For accommodating VoIP applications, improved algorithms for frame-erasure concealment (FEC) of existing speech coding standards are studied. One is an extrapolation algorithm, in which excitation signal energy of a lost frame is constructed based on past evolution of excitation signal energy. Another is

interpolative concealment of parameters that are quantized using moving-average prediction. It was realized by introducing the constraint of minimizing the total distance between parameters decoded on three

consecutive frames including pre-and-post frames of an erased frame. Performance improvement was verified in a condition of a 10% frame erasure rate.

For bandwidth extension of a speech signal, predictive quantization of wideband line spectral frequency (LSF) was studied. It works in combination with a narrowband LSF quantizer; consequently, it is applicable to technologies intended for enhancing the quality of a speech signal by extending its bandwidth. One feature of predictive quantization is exploitation of the correlation between wideband and narrowband LSFs

quantized in the previous frame for estimating wideband LSF in the current frame. Test results show that introduction of the predictive scheme improved the performance in spectral distortion by 0.3 dB. (1.6 dB 1.3 dB)
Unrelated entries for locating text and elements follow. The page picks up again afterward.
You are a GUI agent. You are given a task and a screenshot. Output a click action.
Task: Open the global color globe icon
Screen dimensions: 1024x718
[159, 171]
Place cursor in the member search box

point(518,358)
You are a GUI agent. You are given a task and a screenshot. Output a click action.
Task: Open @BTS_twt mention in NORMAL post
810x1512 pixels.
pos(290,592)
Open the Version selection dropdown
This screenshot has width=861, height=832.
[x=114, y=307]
Finally, audio-signal bandwidth-extension and band-selective modified discrete cosine transform coding algorithms are implemented on top of a 6.8 kbit/s speech coding algorithm, which is based on the 4 kbit/s speech coding algorithm described above; they are formulated as a high-quality speech and audio scalable coding algorithm. The studied NPP, FEC, and LSF quantization are also integrated in the scalable coding algorithm. Subjective listening test results demonstrate that the scalable coder outperforms a state-of-the-art scalable coder G.729.1, which was standardized by ITU-T in 2006.